Investing in start-up and growth companies involves a high degree of risk. You should be prepared to lose some or all of the money that you invest – it is significantly more likely that you will lose the money you invest than make a profit. In choosing to invest through VentureFounders you should be aware of the factors set out below.
Loss of your investment
The majority of start-up businesses fail or do not grow as planned and therefore investing in these businesses may involve significant risk. It is likely that you may lose all, or part, of your investment. You should only invest an amount that you are willing to lose. If a business you invest in fails, none of the money you invested will be repaid.
You must diversify your investment portfolio
By spreading your money across multiple investments you reduce overall risk. Diversification is an essential part of investing. You should invest relatively small amounts in a range of investment opportunities rather than concentrating your investment in a small number of companies. By building a diversified portfolio you spread risk and increase the chance of an overall return on your investments.
You should invest only a limited proportion of your available investment funds in start-up and growth stage companies and you should balance these investments with safer, more liquid investments with a more predictable and secure return.
Risks when buying shares
Investing in shares does not give a regular return on your investment. Most of the investment opportunities VentureFounders will bring to you are start-ups or early stage companies, and these companies will very rarely pay dividends to their shareholders (if at all).
Even if a company you invest in is very successful you are unlikely to see any return on your investment until you are able to sell your shares as part of a sale of all of the shares in the relevant company. This is unlikely to be for a number of years after the date of your investment regardless of how profitable or successful the company in question is.
Lack of liquidity
Any investment you make through VentureFounders will be extremely illiquid. Shares in the companies VentureFounders is seeking investment for cannot be sold easily and they are unlikely to be listed on any investment exchange. It is very unlikely that you will be able to sell your shares until such time as the relevant company is sold in its entirety or lists its shares on an investment exchange. Such an event is unlikely to occur for a number of years after the date of your investment regardless of how profitable or successful the company in question is.
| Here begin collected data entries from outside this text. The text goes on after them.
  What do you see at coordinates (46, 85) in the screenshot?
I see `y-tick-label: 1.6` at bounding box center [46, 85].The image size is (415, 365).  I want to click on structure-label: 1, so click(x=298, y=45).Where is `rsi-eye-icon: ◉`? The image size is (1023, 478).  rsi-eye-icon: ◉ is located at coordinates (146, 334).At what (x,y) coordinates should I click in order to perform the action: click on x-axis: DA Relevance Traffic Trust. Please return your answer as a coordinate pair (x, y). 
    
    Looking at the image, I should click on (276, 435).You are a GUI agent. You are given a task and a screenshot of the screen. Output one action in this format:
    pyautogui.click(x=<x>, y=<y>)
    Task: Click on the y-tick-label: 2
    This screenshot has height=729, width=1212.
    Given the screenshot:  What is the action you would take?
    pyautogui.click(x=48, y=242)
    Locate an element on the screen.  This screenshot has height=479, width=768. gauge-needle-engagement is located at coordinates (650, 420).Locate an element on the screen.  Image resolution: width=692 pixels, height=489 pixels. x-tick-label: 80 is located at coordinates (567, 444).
Any investment in shares made through VentureFounders is likely to be subject to dilution in the future as the company in question raises additional capital. It is very likely that all companies you invest in through VentureFounders will require additional financing in the future. Dilution occurs when a company issues more shares. Dilution affects every existing shareholder who does not buy any of the new shares being issued. As a result, an existing shareholder's proportionate shareholding of the company is reduced or diluted and your proportionate share of the economic and voting rights in the company will be reduced accordingly.
In addition, new shares may also have certain preferential rights to dividends, sale proceeds and other matters, and the exercise of these rights may work to your disadvantage and significantly reduce your returns. Your investment may also be subject to dilution as a result of the grant of options (or similar rights to acquire shares) to employees of, service providers to or certain other parties connected with, the investee company.
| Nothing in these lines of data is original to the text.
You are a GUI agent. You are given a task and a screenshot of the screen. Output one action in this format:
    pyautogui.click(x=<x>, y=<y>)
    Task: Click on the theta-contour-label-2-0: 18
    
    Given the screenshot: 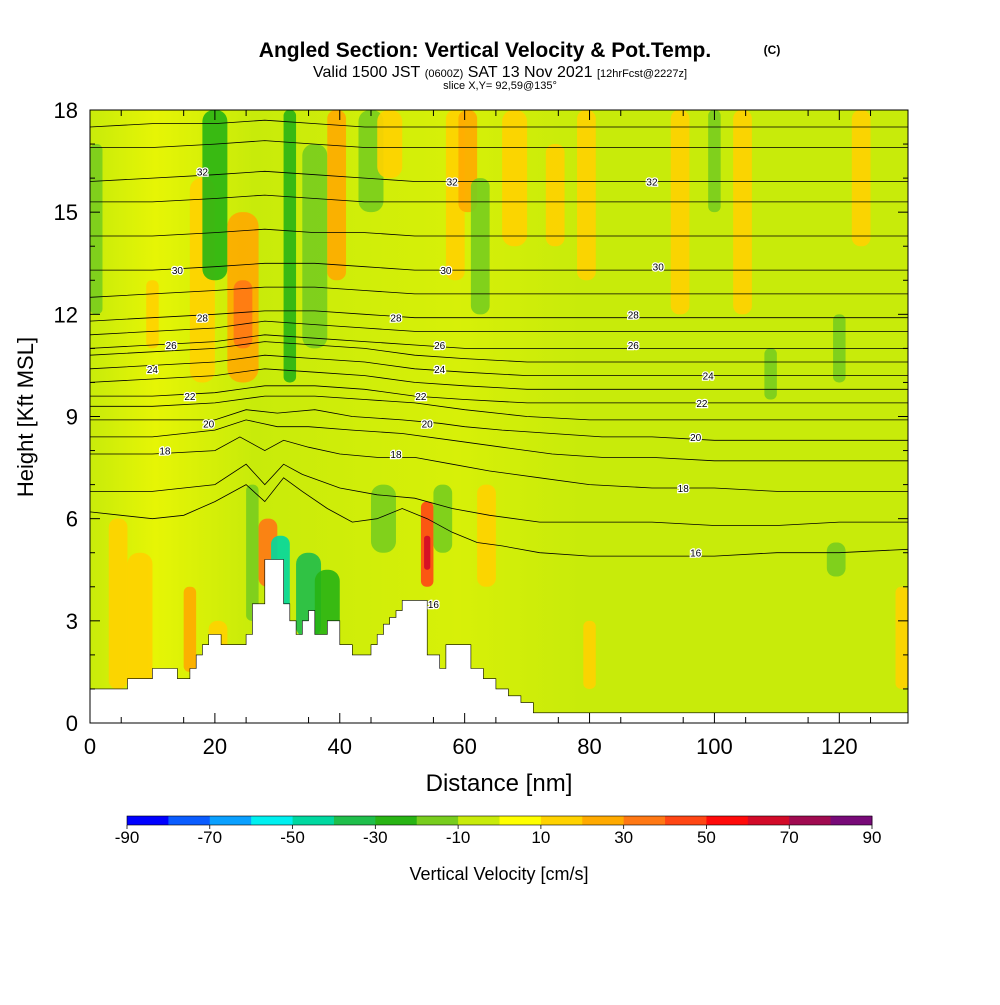 What is the action you would take?
    pyautogui.click(x=165, y=452)
    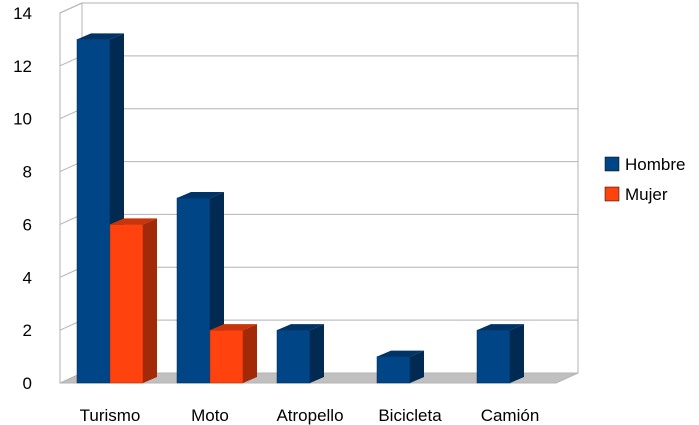  I want to click on y-tick-label: 12, so click(22, 66).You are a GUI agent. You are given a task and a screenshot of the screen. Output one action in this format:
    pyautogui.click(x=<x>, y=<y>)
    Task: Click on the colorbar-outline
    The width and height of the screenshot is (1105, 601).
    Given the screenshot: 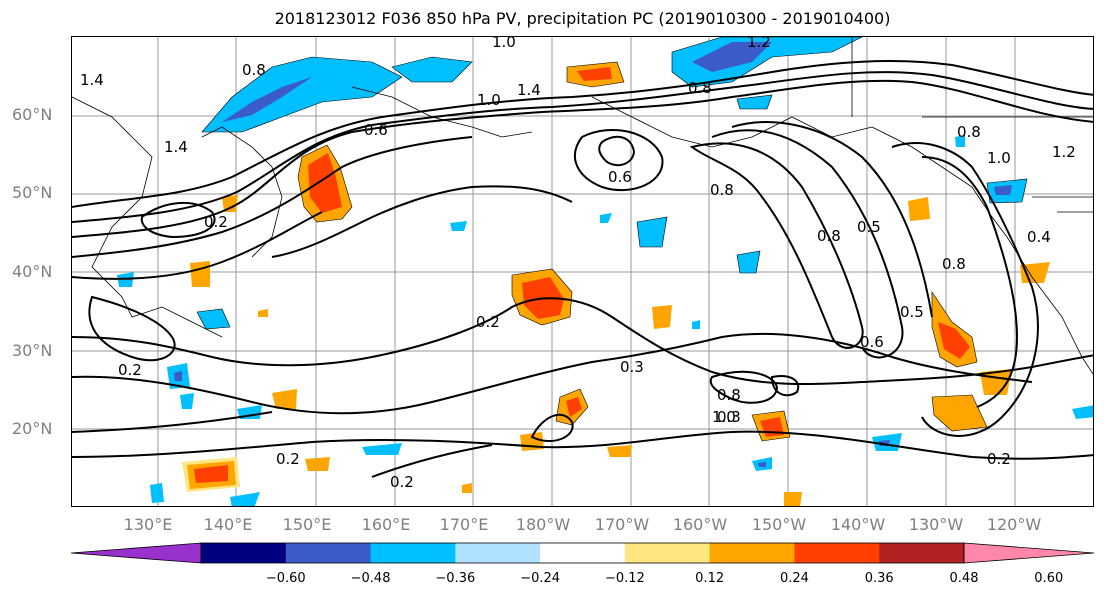 What is the action you would take?
    pyautogui.click(x=582, y=553)
    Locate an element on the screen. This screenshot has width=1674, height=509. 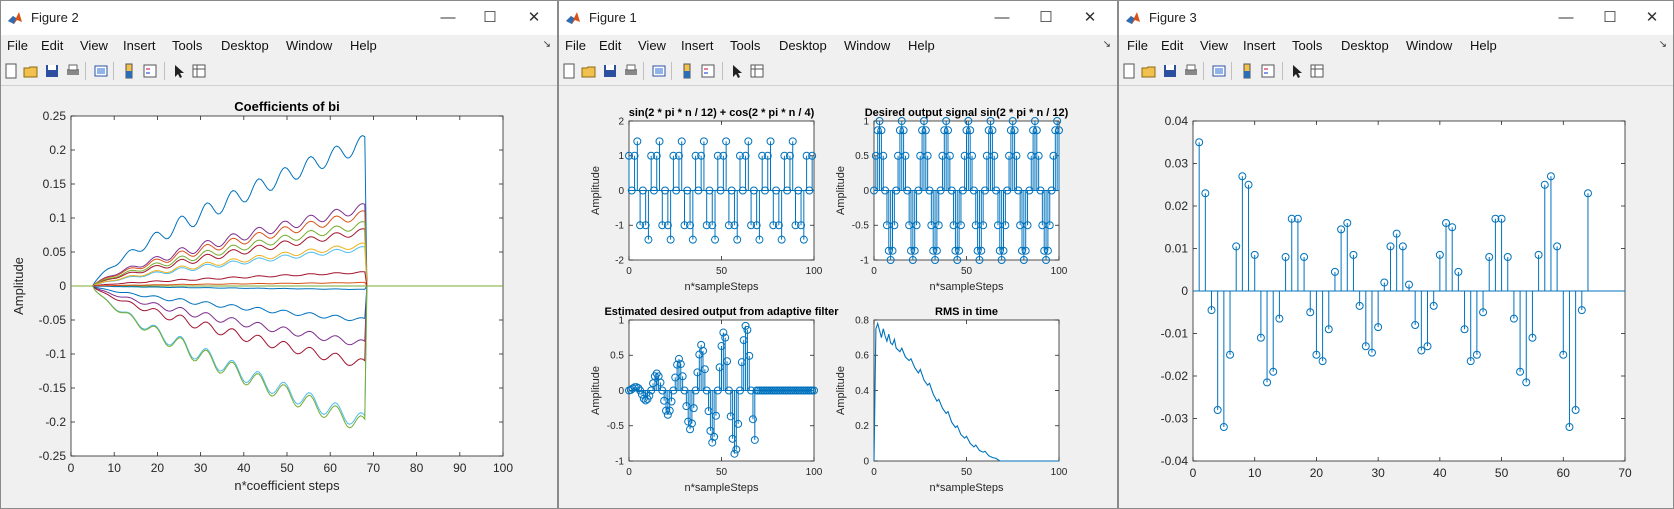
x-tick-label: 90 is located at coordinates (460, 468).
You will only acquire a minority interest in companies you invest in and, in most cases, VentureFounders investors as a group will only have a minority interest. Buying a minority interest entails certain risks. You will have little or no control over the company and its business.
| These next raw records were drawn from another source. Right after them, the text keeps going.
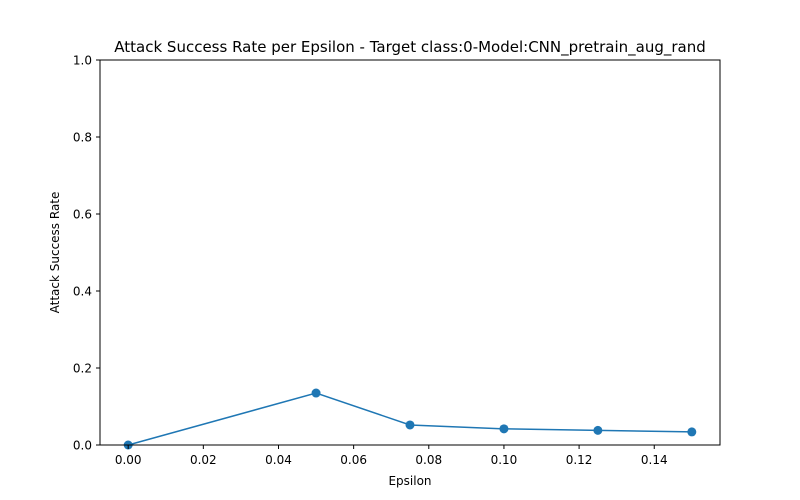 This screenshot has height=500, width=800. Describe the element at coordinates (82, 61) in the screenshot. I see `y-tick-label: 1.0` at that location.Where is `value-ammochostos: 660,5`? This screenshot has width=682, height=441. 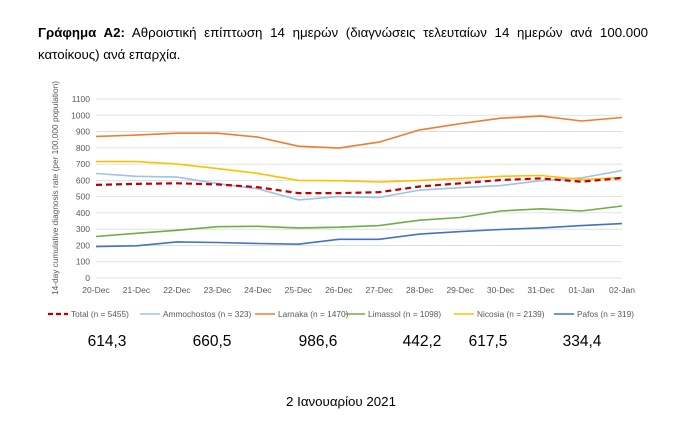 value-ammochostos: 660,5 is located at coordinates (212, 342). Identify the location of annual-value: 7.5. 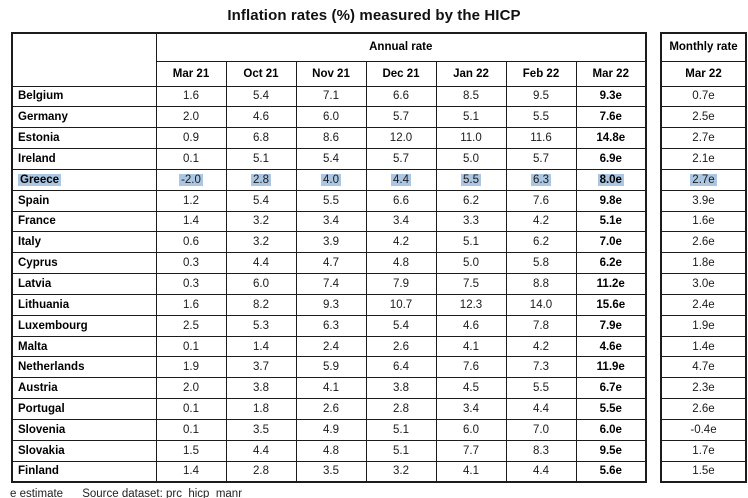
(471, 284).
Limited Operating Histories
The companies you invest in through the Website are unlikely to have established any revenues or operations that will provide financial stability in the long term. There can be no assurance that companies will realise their plans on the projected timetable in order to reach sustainable or profitable operations. It is very likely that companies will require additional capital funding. There can be no assurance that such capital shall be available at reasonable cost, or that it would not materially dilute the investment of existing shareholders if it is obtained.
Availability of tax reliefs
A number of the investment opportunities available to UK investors on the Website are expected to qualify for relief under the Enterprise Investment Scheme (“EIS”) and/or the Seed Enterprise Investment Scheme (“SEIS”). Investors should be aware that the availability of such reliefs is dependent on investors’ own personal circumstances, as well as those of the company in question, and are subject to change. There can be no guarantee that any particular tax relief will be available at any relevant time or that the company in question will continue to be a qualifying investment.
Whilst may of the investment opportunities on the Website may qualify for EIS/SEIS relief and other advantageous tax breaks, there is no guarantee that EIS/SEIS or other relevant status can be maintained throughout the life of your investment. Non-compliance may result in the loss or partial clawback of any tax reliefs claimed together with potential interest penalties.
Investors should seek their own independent professional advice on their particular tax situation and the application of such tax reliefs prior to making any investment.